Monday, October 5, 2015

The US has its Dr. Strangelove, but Russians learned to love Bulgakov, their black magician par excellence



In his Faustian novel, The Master and Margarita, Mikhail Bulgakov performes the triumph as the high point of his “black magic” at the climax of the “Satan’s Great Ball,” which simulanteusly serves as his judgment of the Soviet system, his ultimate revenge, and his cursing spell. There, Satan (Woland who contains in him Wotan, Odin, Agent Volant, and a mixture of Waldamars and Vladimirs, rulers of the world) rejuvenates and resurrects himself by drinking blood of a Russian aristocract from a Soviet skull. 

The baron betrayed his class and became a snitch or spy working for the Bolsheviks. He is killed on the orders of Satan, respectively on the decision of Bulgakov himself. During the Satanic ritual, the finale of Bulgakov’s schole, taking on the form of a ball of all the devils and sinners and a black mass, the blood of the traitor to his own class is poured into the skull of a Soviet writer and official, whose helpless death was to prefigure and pre-eneact the similar later death of the regime itself. In the novel, the death of the official reduced to utter helplessness and his sacrifice to the dark powers evoked by Bulgakov through his writing too was so arranged that he was beheaded as if by one of his own, by a Komsomol female proletarian. 

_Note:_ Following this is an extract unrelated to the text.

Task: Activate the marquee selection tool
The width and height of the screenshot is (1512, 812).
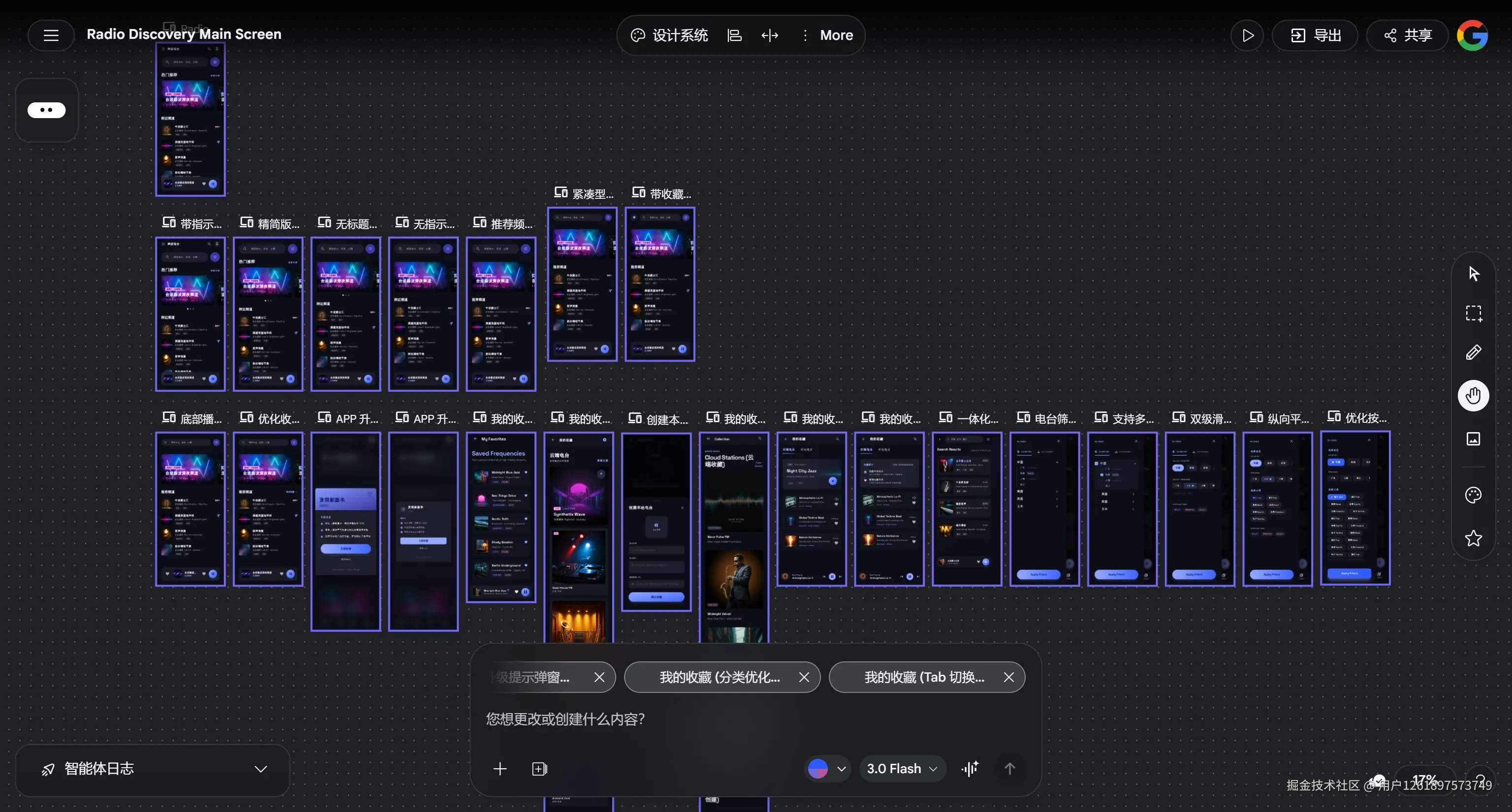Action: pyautogui.click(x=1473, y=313)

Satan condemns the beheaded Soviet writer to “sinking into non-being”—into the entrails and guts of Satan himself, who thereby drinks to his own health—as if to Being itself. The interesting feature of this feat and magic spell performed by Bulgakov was that so many people are still led to tie Bulgakov to some notion of piety and, if not piety, then at least to something funnily entertaining, not seeing that he tried, and might have succeeded, in pulling out his vengeful triumph, a voodoo-like curse on the regime itself by resorting to nothing less than the dark powers and even Satan himself, so to speak, thus putting under the spell and power of this wish not only the system, but even so many people along with it. 

Of course, in doing this, Bulgakov made the greatest possible use of the atheistic prejudices of the people, respectively their spiritual naivete, if not their advanced literal illiteracy, combined with a facile belief that if it is always someone else “to whom the bell rings.” Bulgakov’s own wish backed up by all the black magic he could muster, however, remains well discernible—to use and evoke the powers, prejudices and blind spots of the Soviet regime against itself, let it become an instrument of its own demise, let it be (self)consumed by Non-being, let it pass utterly into the hands of the powers very unholy (for only those could be strong enough to defeat it in this Bulgakovian “solution”) and then reduce it to an empty, dumb, lifeless skull, which was then to serve Satan his drink of blood. This utter, complete emptying of the Soviet system off its life force, spirit and soul then translated into Bulgakov’s perfect triumph, victory, and revenge. The novel was written between 1928 and 1940 when Bulgakov died, but it was published in its fullest form only in 1989, when the Soviet system died at the hands of its own leaders who, by that time, became Bulgakov’s ghosts, converts and fans.